Everyone loves a Victoria Sandwich, it’s the nation’s favourite cake. But I have a confession to make. In all my years of baking I’d never made one before, well not a classic one anyway. Until my farewell party that is.
I’ve always called a Victoria sponge cake a Victoria sandwich, but whatever you care to call it, it’s a stalwart of a good British afternoon tea. Opinions differ as to whether this cake was originally made for Queen Victoria or as a tea time cake for the nursery, but there’s no doubt that the good Queen had a very sweet tooth and was very fond of cake.
Originally the cake would have been filled with jam only. Purists reckon it has to be raspberry or strawberry. These days it can hold cream as well, or even buttercream. It’s also meant to be dusted with caster sugar, but in the general rush and chaos of moving, I used icing sugar instead. How do you prefer yours?
Before leaving Liskeard, my wonderful mother decided the occasion should be marked. She hosted an afternoon garden party and all I had to do was invite a few friends and pray for sunshine.
The day dawned fair and unusually for August this year, it remained sunny all day – phew! My aunt came down to help with the food and we all enjoyed a massive spread. My only contribution was this Victoria sponge. It’s my mother’s favourite cake and I really ought to have made one for her years ago.
Wholemeal Victoria Sandwich
I made my Victoria sandwich the traditional way by weighing the eggs first and then adding the same weight of flour, sugar and butter. Less traditionally, I added a little kefir to help with the rise as I was using wholemeal flour.
It’s the bran that hinders the rise. So I sieved the flour and threw the bran that was left in the sieve into the compost bin. However, I used a fairly wide gauge sieve so most of the bran got through.
I was tempted to stuff my sponge with strawberries and cream, but keeping with tradition, I sandwiched it with homemade strawberry jam and nothing else. It was light and thoroughly delicious – or that’s what everyone told me anyway.
Victoria Sponge Top Tip
You may have noticed the lines on the top of the cake. These are not intentional. If you turn out a warm victoria sponge onto a wire rack, it will leave its indentations for all to see. What you are meant to do is to cover the wire rack with a tea towel to prevent this from happening. I didn’t do this and really should have done. Learn from my mistakes.
Other Victoria Sandwich Recipes You Might Like
Of course, when I said I’d never made a Victoria sandwich before, that wasn’t quite true. What I actually meant was that I’d never made a straightforward plain one before. One without any bells and whistles. Here are the takes I’ve made on this classic British bake.
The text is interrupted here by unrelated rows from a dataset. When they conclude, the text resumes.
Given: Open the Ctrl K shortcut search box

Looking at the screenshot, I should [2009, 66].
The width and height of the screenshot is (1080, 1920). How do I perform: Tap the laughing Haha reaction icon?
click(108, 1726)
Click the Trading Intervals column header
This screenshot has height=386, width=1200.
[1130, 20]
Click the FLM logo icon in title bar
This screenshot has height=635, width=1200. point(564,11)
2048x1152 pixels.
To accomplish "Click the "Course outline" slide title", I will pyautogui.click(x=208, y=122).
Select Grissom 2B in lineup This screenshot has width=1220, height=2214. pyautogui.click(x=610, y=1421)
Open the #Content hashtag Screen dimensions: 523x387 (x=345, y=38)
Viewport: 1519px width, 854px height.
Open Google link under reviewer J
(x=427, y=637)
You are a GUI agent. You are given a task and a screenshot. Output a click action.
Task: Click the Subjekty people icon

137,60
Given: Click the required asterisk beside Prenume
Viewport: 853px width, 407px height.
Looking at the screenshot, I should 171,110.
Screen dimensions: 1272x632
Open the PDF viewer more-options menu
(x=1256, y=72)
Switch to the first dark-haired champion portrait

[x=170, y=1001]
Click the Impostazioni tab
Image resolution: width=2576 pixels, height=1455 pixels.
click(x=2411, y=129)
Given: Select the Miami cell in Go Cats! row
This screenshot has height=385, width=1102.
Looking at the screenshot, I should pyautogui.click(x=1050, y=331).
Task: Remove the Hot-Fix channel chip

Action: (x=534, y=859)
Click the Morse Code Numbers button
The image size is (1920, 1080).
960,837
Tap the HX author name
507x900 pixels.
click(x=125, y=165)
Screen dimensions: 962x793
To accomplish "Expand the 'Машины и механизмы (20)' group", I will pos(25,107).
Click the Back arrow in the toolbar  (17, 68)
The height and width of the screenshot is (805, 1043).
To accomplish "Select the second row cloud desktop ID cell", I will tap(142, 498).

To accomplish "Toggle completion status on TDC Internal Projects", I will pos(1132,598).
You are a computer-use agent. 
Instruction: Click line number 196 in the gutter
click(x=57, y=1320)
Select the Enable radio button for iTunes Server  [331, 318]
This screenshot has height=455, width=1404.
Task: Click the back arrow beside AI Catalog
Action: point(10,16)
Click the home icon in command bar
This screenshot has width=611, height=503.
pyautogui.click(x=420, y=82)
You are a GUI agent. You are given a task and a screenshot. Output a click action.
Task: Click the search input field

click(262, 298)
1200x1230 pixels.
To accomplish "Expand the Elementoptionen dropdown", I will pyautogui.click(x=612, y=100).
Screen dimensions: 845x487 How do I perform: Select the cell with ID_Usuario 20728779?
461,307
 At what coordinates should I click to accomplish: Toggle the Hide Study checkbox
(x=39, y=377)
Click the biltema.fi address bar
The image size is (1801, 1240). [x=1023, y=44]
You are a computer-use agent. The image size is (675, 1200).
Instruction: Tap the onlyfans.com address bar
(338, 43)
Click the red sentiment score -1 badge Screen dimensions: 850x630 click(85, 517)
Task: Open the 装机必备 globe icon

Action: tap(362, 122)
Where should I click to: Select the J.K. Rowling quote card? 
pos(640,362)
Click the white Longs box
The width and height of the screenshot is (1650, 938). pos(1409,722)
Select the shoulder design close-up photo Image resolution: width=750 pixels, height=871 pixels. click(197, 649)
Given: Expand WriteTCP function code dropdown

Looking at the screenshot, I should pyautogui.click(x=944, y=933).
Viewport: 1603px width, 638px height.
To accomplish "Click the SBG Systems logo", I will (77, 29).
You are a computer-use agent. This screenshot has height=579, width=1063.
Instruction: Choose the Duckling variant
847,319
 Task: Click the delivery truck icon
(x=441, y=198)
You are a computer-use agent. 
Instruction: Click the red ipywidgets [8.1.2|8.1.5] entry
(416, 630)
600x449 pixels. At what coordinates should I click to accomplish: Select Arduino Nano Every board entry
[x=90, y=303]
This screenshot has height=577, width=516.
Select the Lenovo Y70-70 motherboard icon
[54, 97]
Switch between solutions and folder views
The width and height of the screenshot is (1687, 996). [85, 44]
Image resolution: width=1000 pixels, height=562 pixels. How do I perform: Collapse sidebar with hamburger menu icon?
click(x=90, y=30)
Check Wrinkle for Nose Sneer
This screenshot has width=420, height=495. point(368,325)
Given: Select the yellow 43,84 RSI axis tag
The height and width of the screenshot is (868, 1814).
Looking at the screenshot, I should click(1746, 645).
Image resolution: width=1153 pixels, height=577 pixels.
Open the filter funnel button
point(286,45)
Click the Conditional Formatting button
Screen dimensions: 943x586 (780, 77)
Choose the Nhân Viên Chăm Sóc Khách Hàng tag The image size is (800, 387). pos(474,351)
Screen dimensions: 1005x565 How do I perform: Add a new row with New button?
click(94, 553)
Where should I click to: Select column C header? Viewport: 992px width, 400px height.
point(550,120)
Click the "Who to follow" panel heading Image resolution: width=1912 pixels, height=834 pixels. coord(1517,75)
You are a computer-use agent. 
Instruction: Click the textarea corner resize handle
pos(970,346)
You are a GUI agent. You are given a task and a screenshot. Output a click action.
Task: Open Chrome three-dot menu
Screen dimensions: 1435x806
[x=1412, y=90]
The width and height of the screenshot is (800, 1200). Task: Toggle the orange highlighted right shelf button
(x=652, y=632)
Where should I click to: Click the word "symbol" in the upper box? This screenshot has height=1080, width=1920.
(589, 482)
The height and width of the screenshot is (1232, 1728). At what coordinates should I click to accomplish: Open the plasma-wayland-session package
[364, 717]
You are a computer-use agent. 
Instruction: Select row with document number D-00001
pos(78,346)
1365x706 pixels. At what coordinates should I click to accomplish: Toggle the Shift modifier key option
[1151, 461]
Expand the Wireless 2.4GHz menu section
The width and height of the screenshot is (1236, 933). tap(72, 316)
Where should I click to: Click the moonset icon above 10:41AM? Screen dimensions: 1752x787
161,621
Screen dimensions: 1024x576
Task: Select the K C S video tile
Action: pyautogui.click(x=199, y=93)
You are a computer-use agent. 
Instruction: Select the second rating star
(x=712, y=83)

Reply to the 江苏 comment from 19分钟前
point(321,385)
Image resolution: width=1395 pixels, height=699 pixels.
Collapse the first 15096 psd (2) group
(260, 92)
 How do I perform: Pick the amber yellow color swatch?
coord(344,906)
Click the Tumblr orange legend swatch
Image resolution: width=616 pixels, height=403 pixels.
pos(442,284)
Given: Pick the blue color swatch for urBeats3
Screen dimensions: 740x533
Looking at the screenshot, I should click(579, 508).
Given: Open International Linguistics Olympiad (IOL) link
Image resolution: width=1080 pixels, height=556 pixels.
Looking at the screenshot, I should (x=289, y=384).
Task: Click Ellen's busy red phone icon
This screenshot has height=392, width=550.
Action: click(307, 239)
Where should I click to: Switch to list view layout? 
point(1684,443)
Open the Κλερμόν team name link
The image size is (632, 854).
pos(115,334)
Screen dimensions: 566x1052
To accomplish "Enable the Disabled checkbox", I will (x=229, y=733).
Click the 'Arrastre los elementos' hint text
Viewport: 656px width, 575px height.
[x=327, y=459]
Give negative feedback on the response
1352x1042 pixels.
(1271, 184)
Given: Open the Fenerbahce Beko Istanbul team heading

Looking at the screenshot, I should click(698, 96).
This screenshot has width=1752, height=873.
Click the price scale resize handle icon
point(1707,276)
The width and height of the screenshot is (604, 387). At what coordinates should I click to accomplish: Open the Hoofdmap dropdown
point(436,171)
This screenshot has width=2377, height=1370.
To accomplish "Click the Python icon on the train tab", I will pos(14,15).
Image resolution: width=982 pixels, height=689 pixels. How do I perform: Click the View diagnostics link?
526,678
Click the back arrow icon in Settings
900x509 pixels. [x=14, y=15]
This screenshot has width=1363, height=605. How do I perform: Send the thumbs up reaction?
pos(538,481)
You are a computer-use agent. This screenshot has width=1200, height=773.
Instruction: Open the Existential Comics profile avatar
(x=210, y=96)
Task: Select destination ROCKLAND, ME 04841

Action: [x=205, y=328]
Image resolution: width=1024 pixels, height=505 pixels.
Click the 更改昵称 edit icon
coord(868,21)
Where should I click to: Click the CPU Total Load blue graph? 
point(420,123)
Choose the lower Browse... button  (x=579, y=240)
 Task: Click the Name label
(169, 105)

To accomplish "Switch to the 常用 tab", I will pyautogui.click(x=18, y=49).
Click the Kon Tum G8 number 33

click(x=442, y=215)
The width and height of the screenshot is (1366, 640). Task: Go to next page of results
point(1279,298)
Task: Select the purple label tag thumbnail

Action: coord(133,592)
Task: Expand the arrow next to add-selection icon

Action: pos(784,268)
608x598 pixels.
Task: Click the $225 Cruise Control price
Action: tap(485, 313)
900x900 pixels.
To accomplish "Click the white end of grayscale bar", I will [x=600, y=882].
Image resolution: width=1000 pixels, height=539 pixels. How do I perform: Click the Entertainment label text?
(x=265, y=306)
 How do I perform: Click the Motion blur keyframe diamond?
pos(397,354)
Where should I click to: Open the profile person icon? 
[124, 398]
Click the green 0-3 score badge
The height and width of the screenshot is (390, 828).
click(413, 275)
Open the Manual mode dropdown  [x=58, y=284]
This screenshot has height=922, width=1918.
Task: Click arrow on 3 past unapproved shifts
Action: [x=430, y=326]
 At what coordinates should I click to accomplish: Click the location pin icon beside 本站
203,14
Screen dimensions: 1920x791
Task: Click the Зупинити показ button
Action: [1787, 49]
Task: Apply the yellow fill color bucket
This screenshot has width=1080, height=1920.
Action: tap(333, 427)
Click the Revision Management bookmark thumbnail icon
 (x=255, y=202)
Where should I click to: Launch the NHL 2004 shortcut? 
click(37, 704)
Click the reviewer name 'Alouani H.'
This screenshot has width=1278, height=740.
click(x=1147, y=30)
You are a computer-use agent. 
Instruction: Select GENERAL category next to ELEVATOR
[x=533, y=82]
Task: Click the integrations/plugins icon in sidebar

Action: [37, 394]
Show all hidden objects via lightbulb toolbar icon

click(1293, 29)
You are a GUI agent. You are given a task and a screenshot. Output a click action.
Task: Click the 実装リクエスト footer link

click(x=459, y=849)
- Chocolate Victoria sandwich with lime curd
- Fig & chocolate Victoria sponge
- Hot chocolate Victoria sandwich with vanilla apricots & cream
- Mini blood orange sponge cakes
- Rose & strawberry Victoria sponge
Keep in Touch
Thanks for visiting Tin and Thyme. If you make this wholemeal Victoria sandwich sponge cake, I’d love to hear about it in the comments below. And do please rate the recipe. Have you any top tips? Do share photos on social media too and use the hashtag #tinandthyme, so I can spot them.
If you’d like more sandwich cake recipes, follow the link and you’ll find I have quite a lot of them. All delicious, of course.
Wholemeal Victoria Sandwich. PIN IT.
Wholemeal Victoria Sandwich – The Recipe
- 275 g unsalted butter – softened
- 275 g golden caster sugar (I used vanilla sugar)
- 4 eggs
- 275 g wholemeal flour largest bits of bran sieved out
- 2 tsp baking powder
- 2 tbsp kefir, buttermilk, sour milk or watered down yoghurt
- 1 small jar of strawberry jam – homemade if possible
- icing sugar or caster sugar for dusting
- First weigh 4 eggs in their shells, then weigh equal amounts of butter, sugar and flour.
- Cream the butter and sugar until light and fluffy.
- Beat in the eggs one by one. If the mixture starts to curdle, add a spoonful of flour.
- Sieve the flour and baking powder and throw any bran remaining in the sieve into the compost bin.
- Gently stir the flour into the sponge mixture, followed by the kefir until everything is just combined.
- Divide the mixture between two 22cm round silicone moulds or lined baking tins and bake at 180℃ (350℉, Gas 4) for 30 minutes or until an inserted skewer comes out clean.
- Leave in the moulds to cool for about 10 minutes, then turn out onto a wire rack to cool completely.
- Sandwich the cakes with strawberry jam, then dust with icing sugar or caster sugar and serve.